Mandaram-no arranjar-se com brevidade e, enquanto um deles se colou à porta entreaberta da casa de banho, os outros dois passaram a pente fino os quartos, a sala, a cozinha, tudo. Procuravam algo que o incriminasse. Em vão, que a operação de limpeza feita na véspera não deixara rasto das actividades que desenvolvíamos. «Para fazer uma busca a sério aqui nem uma semana», dizia, desalentado, o agente Coelho.
O telefone não se calava. «Que ninguém responda! Bem sabemos que há muita gente a querer falar consigo», avisou um deles, um tal Bronze, enquanto folheava manuscritos, numa busca minuciosa dos trabalhos do historiador, acompanhada de comentários, entre dentes, com o Tinoco. Não deixavam dúvidas do que, pela cidade, estaria a acontecer.
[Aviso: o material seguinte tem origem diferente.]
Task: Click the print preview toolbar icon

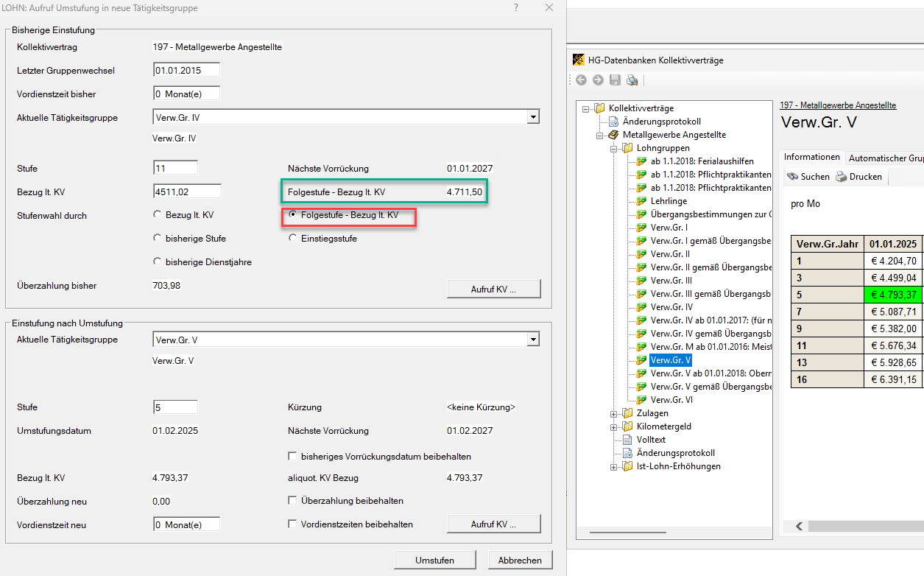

Finda a busca esmiuçada, começaram a atirar para o chão livros que retiravam das estantes: umas dezenas para apreensão. Ridícula selecção, assente na profunda ignorância daquela gente da PIDE/DGS. Poucos minutos depois, uns atapetavam a sala, outros acumulavam-se em pilhas. Enquanto a devassa decorria, as crianças dormiam. A nossa filha R., ainda bebé, provavelmente sonhava com ursinhos e gaivotas, mas escondia um manancial de informação capaz de lhes alimentar semanas de interrogatórios. Ao toque da campainha da rua, o Zé correra para o carrinho dela e colocara a tal agenda debaixo do colchão. (Na véspera, tínhamos evitado destruí-la por conter um sem número de anotações – importantíssimas, imprescindíveis para a actividade imediata). Embora eu tivesse admitido que eles aí não iriam, nunca fiando, logo que vi oportunidade fui lá buscá-la e passei-a à nossa empregada, que a escondeu junto ao corpo. Pedi-lhe entre dentes e entre portas que fosse comprar comida e a deixasse em casa de uma vizinha. Eles obrigaram-na a mostrar a cesta, estipularam-lhe um tempo para a saída, mas deixaram-na partir.